◆ **Given entries**

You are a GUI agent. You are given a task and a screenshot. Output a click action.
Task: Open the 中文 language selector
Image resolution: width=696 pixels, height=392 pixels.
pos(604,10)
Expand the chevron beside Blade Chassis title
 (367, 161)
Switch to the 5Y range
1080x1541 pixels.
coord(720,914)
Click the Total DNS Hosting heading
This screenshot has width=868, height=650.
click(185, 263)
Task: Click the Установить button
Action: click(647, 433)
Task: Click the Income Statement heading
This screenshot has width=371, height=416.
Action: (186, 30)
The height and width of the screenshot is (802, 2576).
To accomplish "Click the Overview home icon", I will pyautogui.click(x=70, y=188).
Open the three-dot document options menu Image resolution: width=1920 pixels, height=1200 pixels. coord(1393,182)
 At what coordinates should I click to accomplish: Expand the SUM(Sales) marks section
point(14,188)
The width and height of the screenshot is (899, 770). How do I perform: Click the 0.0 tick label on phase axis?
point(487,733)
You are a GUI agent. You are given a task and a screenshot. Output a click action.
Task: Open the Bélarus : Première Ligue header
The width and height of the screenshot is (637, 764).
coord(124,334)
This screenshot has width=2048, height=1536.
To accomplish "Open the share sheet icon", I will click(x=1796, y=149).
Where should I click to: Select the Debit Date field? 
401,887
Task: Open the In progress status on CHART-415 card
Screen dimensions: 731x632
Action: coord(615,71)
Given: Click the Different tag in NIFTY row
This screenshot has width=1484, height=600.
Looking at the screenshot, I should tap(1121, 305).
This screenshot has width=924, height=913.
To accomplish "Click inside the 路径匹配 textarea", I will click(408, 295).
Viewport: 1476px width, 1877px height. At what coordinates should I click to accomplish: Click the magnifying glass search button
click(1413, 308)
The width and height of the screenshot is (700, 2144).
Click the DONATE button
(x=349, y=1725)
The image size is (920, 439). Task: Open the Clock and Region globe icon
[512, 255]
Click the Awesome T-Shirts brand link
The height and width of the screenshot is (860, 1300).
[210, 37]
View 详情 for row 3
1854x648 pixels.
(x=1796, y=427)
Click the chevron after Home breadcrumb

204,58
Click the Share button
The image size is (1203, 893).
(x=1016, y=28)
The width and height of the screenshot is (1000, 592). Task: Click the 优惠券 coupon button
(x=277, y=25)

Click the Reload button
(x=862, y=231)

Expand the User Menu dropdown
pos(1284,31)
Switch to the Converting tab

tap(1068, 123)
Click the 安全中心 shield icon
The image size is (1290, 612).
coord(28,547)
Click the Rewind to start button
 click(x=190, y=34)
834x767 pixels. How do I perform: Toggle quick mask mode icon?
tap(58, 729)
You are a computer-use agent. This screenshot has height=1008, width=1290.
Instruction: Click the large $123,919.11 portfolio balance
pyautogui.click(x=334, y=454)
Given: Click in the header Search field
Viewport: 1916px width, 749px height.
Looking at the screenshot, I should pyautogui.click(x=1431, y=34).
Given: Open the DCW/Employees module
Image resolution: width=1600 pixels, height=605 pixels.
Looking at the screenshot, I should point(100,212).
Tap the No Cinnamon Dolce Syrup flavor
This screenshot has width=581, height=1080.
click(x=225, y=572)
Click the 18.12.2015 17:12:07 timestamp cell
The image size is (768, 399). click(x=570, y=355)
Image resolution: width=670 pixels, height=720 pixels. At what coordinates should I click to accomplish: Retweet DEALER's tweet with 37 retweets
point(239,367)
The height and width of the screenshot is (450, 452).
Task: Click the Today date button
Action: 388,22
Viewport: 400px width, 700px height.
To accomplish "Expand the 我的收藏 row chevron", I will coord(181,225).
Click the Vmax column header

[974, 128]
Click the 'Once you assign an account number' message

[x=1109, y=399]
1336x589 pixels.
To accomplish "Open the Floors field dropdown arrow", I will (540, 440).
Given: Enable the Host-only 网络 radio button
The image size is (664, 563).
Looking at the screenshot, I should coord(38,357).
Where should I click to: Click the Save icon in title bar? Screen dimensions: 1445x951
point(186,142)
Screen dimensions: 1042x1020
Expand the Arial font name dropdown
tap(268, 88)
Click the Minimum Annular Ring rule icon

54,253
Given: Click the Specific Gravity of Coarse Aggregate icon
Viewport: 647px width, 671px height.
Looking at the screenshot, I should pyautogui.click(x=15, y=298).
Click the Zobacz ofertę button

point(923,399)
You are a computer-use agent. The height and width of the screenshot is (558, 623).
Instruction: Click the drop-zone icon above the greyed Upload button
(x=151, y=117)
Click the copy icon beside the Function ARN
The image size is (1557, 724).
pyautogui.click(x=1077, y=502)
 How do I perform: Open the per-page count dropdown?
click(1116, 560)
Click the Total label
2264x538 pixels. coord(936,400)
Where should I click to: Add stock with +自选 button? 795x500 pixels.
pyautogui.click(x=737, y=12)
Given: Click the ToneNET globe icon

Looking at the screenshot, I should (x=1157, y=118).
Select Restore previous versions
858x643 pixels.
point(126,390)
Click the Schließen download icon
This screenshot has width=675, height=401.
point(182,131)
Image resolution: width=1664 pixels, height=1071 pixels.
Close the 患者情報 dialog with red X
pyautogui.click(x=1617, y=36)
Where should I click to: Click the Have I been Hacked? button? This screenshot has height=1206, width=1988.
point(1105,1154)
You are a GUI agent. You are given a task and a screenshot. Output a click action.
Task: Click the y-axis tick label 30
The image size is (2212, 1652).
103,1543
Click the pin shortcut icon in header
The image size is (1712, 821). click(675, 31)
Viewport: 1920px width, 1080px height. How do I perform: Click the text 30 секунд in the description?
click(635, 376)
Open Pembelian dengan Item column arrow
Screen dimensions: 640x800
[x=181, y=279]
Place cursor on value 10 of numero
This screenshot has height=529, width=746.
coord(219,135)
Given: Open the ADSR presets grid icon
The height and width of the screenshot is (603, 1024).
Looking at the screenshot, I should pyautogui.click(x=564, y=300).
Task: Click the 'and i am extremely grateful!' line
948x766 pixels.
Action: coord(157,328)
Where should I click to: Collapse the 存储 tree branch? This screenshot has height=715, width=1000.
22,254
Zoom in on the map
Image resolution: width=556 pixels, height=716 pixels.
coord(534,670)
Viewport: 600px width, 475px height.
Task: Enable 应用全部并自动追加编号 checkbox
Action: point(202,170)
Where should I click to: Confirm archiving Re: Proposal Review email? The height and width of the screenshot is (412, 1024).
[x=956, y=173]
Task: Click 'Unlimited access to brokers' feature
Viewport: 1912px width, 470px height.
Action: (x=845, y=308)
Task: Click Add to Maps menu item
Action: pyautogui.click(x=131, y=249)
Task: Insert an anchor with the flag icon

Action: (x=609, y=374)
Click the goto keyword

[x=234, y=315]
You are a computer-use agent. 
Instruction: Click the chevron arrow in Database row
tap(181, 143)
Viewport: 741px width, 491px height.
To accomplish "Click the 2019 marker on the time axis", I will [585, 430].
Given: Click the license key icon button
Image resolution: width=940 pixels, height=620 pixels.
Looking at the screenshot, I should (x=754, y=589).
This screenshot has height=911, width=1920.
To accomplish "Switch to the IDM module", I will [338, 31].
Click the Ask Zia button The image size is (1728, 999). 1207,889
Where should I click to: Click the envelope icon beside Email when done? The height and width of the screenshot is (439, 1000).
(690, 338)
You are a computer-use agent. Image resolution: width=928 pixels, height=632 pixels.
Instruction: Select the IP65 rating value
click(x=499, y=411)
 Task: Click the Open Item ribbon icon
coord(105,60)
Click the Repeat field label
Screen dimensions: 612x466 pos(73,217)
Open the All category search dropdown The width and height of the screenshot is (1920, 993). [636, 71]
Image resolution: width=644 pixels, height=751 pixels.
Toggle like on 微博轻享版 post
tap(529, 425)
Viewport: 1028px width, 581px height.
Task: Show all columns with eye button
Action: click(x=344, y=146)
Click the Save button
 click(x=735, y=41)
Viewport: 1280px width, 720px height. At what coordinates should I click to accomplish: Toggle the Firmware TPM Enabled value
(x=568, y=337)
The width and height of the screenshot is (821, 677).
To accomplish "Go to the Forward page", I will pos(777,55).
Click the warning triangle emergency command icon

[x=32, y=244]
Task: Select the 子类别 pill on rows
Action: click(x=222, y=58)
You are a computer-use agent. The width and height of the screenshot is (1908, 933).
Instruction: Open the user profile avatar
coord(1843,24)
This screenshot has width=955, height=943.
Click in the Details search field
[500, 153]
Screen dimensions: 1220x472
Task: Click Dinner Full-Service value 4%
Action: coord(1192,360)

◆ **Task brief**
Everything from the line containing "Click the Save button" to the last line of the material above must be copied exactly, and only that.

◆ **Your response**
Click the Save button
 click(x=735, y=41)
Viewport: 1280px width, 720px height. At what coordinates should I click to accomplish: Toggle the Firmware TPM Enabled value
(x=568, y=337)
The width and height of the screenshot is (821, 677).
To accomplish "Go to the Forward page", I will pos(777,55).
Click the warning triangle emergency command icon

[x=32, y=244]
Task: Select the 子类别 pill on rows
Action: click(x=222, y=58)
You are a computer-use agent. The width and height of the screenshot is (1908, 933).
Instruction: Open the user profile avatar
coord(1843,24)
This screenshot has width=955, height=943.
Click in the Details search field
[500, 153]
Screen dimensions: 1220x472
Task: Click Dinner Full-Service value 4%
Action: coord(1192,360)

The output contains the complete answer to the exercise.